→ Source information
+ + +
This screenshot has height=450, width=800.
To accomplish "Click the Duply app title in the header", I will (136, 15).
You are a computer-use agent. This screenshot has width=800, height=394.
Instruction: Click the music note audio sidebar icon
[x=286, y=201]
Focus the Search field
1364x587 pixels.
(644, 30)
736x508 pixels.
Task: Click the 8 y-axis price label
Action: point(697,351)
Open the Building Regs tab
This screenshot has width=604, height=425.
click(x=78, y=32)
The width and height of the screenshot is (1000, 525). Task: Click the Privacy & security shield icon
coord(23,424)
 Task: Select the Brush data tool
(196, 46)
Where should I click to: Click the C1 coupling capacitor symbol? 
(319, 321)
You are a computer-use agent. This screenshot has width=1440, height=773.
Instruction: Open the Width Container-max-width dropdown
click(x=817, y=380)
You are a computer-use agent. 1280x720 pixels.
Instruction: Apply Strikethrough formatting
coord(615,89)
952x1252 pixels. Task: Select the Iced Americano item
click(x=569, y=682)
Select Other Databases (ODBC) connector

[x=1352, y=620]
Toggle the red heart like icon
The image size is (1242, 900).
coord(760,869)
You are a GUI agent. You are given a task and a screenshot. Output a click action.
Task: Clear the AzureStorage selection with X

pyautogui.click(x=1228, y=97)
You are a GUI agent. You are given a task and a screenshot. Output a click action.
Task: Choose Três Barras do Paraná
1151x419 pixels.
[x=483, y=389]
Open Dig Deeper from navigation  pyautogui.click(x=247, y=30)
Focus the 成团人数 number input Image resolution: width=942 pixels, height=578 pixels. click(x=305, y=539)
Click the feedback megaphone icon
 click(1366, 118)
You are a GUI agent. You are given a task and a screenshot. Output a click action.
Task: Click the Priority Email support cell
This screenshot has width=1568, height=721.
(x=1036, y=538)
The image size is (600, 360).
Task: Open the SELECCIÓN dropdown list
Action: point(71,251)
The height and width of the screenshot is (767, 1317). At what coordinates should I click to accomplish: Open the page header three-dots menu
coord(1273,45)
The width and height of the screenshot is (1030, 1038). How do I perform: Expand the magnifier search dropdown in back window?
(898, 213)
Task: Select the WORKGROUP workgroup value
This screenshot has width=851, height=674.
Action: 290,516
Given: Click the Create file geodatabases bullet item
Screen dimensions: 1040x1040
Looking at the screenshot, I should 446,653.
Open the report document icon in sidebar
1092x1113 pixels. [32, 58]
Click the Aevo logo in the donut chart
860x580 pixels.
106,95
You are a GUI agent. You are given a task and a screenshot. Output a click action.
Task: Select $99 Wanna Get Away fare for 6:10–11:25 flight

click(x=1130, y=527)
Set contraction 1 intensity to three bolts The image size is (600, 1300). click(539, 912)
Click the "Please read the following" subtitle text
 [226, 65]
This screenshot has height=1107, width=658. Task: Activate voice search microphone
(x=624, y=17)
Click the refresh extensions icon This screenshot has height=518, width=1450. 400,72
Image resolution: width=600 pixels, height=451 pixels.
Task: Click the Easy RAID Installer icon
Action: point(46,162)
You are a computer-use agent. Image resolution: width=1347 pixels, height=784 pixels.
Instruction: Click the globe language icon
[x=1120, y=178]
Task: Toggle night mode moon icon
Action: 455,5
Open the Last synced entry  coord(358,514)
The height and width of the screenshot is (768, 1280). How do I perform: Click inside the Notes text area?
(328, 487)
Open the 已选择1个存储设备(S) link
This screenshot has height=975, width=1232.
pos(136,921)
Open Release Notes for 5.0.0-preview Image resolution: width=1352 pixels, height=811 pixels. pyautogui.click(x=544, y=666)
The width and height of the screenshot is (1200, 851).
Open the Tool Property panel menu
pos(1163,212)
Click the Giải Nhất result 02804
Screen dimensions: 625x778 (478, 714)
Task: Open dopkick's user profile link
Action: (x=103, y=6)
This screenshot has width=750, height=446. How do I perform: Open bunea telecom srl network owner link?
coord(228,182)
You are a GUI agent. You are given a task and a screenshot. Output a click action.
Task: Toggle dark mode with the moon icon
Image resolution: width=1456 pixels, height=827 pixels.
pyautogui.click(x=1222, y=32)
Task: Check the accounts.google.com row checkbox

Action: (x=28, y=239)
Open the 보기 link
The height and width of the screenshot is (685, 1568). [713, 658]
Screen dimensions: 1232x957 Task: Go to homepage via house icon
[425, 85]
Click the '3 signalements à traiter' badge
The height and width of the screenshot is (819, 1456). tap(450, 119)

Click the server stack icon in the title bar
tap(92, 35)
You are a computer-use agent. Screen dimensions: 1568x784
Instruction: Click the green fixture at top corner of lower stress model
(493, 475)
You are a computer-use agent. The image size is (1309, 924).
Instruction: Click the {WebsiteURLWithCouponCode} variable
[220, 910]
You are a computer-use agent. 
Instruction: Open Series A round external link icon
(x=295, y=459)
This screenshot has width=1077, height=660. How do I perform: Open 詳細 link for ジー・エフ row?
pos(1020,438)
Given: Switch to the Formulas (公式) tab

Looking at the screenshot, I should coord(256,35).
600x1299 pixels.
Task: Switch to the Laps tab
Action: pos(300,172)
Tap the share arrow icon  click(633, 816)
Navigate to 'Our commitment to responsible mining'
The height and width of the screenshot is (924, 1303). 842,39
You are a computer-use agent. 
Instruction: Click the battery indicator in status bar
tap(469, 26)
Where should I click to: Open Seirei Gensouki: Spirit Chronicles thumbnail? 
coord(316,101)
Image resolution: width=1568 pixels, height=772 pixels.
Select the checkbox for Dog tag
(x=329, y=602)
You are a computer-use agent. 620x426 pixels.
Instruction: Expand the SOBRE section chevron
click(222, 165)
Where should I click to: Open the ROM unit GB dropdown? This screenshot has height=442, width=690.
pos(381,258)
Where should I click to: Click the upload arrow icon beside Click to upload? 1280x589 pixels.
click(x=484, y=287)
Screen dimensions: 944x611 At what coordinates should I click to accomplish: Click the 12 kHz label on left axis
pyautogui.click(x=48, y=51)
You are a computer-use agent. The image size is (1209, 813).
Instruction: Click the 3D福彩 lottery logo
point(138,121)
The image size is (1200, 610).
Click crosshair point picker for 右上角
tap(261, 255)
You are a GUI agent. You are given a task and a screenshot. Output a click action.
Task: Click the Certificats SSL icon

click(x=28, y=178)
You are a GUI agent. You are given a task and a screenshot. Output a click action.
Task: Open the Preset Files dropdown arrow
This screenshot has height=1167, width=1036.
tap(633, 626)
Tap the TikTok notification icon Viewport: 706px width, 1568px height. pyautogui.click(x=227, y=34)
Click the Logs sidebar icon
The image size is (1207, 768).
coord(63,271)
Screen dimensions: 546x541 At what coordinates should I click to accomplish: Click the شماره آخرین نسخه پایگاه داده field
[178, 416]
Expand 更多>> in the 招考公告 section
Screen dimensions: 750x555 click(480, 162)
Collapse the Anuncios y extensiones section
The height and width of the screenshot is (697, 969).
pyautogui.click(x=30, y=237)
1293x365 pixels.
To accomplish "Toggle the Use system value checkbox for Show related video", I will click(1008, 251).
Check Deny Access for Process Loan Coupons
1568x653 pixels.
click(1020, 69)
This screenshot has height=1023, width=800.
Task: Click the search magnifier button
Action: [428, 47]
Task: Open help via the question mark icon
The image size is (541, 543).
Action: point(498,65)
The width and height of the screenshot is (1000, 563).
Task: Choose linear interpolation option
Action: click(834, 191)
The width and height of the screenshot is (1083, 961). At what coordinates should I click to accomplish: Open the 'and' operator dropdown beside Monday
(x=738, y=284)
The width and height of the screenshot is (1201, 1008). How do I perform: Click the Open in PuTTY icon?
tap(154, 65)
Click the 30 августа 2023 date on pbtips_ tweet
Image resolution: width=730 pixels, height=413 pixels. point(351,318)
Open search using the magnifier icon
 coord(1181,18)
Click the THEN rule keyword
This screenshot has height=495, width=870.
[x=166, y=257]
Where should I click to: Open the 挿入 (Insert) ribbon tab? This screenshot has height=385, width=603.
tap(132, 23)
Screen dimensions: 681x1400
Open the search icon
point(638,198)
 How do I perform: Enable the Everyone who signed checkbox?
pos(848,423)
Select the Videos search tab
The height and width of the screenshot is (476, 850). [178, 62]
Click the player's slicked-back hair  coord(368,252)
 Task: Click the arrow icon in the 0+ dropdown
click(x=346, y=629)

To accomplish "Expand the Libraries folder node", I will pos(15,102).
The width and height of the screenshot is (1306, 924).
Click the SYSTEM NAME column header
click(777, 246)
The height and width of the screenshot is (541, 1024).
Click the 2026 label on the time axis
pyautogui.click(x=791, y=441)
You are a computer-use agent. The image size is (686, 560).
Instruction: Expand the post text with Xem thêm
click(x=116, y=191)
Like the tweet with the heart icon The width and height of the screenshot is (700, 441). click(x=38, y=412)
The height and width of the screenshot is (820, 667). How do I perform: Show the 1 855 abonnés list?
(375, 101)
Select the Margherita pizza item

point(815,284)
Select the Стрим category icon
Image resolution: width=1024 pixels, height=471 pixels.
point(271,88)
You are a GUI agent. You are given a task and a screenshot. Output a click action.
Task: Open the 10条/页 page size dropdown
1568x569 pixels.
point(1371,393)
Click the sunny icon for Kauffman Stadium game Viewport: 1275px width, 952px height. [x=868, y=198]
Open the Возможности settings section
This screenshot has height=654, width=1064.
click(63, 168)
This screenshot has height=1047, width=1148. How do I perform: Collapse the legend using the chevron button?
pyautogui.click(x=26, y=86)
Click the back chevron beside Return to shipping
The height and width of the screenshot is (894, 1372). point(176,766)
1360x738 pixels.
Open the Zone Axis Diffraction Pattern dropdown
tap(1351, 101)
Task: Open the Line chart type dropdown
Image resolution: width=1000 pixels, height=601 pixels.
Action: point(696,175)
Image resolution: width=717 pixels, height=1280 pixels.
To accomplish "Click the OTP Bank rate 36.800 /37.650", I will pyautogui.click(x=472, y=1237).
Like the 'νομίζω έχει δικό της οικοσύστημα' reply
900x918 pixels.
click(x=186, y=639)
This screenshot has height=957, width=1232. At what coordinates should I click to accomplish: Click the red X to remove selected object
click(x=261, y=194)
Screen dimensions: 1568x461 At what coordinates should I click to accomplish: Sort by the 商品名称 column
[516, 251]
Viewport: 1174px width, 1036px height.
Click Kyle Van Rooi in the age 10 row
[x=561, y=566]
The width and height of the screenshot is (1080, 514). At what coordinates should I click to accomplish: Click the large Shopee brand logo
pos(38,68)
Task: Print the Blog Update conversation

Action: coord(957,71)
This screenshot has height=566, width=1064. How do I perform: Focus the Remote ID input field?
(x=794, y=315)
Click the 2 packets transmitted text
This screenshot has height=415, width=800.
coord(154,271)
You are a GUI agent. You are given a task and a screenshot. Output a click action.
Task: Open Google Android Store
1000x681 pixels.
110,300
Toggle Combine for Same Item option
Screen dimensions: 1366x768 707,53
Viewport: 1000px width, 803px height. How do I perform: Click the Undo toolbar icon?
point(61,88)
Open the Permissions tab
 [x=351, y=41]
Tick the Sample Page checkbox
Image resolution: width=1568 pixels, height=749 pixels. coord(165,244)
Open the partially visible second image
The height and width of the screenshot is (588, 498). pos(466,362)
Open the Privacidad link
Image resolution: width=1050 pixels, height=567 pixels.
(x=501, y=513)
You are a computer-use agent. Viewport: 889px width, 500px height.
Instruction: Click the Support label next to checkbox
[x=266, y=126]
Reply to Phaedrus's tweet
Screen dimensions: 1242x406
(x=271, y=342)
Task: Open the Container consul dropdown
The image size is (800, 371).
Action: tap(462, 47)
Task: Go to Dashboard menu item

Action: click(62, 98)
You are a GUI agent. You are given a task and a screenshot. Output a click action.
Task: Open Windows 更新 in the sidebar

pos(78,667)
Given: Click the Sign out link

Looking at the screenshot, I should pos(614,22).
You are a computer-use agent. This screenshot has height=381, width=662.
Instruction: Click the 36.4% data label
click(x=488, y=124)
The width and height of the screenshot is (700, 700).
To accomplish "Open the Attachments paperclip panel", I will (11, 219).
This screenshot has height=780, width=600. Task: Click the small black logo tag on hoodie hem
+ + +
Going through the material above, tally each line holding the word "chart", then give the total and nothing else.

→ Solution to the exercise
2